Which is to say that we knew even then that Carpenter had some kind of form in Hollywood, though one senses that, other than the drugs and everything that goes along with that particular activity, it might not have been the happiest of times for him. However, it did result in these three novels, and a handful of stories, such as those that comprise The Art of Film from that early collection of his, The Murder of Frogs, another Carpenter book that thoroughly deserves republication.
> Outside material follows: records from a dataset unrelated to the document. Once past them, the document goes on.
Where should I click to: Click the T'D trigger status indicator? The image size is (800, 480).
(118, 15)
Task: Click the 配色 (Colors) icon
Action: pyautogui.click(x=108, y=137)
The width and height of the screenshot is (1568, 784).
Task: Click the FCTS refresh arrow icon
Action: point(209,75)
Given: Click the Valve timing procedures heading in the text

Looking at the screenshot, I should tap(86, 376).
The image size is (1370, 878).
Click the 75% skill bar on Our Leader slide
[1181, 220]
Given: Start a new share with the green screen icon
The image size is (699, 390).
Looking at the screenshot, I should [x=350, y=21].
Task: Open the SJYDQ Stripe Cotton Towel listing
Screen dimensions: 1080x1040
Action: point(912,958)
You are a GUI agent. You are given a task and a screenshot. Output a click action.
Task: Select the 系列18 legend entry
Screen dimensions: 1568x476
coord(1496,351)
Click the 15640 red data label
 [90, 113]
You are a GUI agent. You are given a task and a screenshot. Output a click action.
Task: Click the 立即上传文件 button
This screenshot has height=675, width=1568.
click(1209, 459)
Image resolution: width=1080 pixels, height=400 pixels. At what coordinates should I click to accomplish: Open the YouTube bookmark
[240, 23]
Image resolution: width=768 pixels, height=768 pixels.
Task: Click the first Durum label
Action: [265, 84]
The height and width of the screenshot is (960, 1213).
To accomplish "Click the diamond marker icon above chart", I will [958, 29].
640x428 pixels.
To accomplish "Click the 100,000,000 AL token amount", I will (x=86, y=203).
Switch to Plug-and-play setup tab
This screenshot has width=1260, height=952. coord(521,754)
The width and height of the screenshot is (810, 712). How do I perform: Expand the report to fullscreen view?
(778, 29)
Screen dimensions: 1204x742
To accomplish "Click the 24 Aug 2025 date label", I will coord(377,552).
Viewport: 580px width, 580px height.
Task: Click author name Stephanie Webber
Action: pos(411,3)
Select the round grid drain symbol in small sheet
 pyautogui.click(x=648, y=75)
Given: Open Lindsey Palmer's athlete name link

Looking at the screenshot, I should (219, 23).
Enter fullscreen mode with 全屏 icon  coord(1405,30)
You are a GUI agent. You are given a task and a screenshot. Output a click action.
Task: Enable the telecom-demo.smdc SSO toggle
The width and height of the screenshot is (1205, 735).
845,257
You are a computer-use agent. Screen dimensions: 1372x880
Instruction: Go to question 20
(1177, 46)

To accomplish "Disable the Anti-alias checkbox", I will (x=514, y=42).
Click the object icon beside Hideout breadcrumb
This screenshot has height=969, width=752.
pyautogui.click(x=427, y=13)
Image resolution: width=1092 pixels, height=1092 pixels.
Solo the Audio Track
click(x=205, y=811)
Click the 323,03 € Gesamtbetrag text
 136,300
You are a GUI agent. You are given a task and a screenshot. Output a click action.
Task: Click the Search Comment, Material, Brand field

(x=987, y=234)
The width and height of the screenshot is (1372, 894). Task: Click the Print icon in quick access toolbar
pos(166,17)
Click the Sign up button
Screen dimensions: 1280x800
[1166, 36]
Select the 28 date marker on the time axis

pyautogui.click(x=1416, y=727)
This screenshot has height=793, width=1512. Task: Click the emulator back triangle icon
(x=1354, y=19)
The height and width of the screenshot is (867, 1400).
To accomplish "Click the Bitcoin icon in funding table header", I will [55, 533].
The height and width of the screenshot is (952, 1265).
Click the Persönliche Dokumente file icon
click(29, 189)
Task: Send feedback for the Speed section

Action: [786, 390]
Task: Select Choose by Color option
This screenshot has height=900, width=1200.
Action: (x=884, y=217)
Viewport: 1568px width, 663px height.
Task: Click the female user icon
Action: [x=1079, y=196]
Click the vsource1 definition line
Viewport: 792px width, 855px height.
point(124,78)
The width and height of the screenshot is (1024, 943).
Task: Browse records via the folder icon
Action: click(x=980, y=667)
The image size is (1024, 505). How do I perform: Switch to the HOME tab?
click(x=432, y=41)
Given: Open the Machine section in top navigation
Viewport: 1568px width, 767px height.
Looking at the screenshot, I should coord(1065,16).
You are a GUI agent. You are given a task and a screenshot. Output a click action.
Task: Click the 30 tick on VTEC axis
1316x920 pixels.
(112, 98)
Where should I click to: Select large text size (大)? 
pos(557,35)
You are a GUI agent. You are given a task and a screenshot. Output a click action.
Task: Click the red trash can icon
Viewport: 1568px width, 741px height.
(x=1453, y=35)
Originally appearing in 1979, A Couple of Comedians is about a comedy team- think of a hip, drug-taking, women-chasing equivalent of Martin and Lewis.  In that usual Carpenter blend of humour, pathos and tragedy, the novel, narrated by one of the comedians, moves from Northern California down into that den of vipers known as Hollywood, where the two comedians encounter various types, pick up women, do as much dope as they can and meet up with their director, an egomaniac responsible for enhancing the careers of the duo. As the novel progresses it becomes clear that one of the two men, and consequently their comedy act, is about to collapse. The True Life Story of Jody McKeegan, first published in 1975, concerns a young woman who, from an early age, has wanted nothing more than to be a Hollywood actress.  She's had a rough life, moves through various men, using them and getting used by them, until, in her mid-thirties, she ends up with a Hollywood producer who just might give her the break she needs, even if it's a B-movie at best. The title sounds as though it might been something that would have appeared in Photoplay magazine in the 1950s, but the story is anything but that. Turnaround, which first appeared in 1981, is a coming of age novel centered around a young screenwriter, who has to learn the hard way how Hollywood works. Instead of writing screenplays, he churns out copy for Pet Care Hotline and gets advice from someone who runs the local porn bookstore.

When it comes to writing about Hollywood, Carpenter, who died in 1995, is, for me,  up there with Fitzgerald's Pat Hobby stories, or the gonzo-infested fiction of Bruce Wagner.  Still, there was another writer I kept thinking about while reading Jody McKeegan. At first I couldn't think who that writer might be.  Then I realised it was Jim Tully. That might sound odd, given Tully's reputation, but Carpenter's novels have the same narrative arc, are written in the same clear prose, touch on the low-life as well as the high-life, whether Hollywood, pool hall hustling, card playing or prison life. Though, unlike Tully, and, to some extent, Fitzgerald and Wagner, nothing in Carpenter's world is clear-cut or one-dimensional. What's more, The Hollywood Trilogy is as complex and honest a portrayal of Tinseltown as you are likely to come across.  Now if I could only track down that episode of High Chaparral.

2 comments:

Donald N Smith said...

Dear Woody Haut:

Very gratified by your appreciation of Manchette's THE MAD AND THE BAD, but have to say that it would be nice if the remarks on your best-of-2014 list in LARB would include a credit to the translator.

As translators we are continually unnoticed, which is of course fine in one way. But at present we are collectively struggling to get reviewers to mention our names...

Enjoying your blog and other stuff online, and find myself on a similar wavelength.

All the best to you,

Donald

Donald Nicholson-Smith
Translators' Assn, London; PEN Translators Group, New York

mnr.dns@verizon.net

Woody Haut said...

Donald, you are absolutely right. I'm going to add your terrific translation to the Manchette entry asap. Glad you're enjoying things I've put on-line.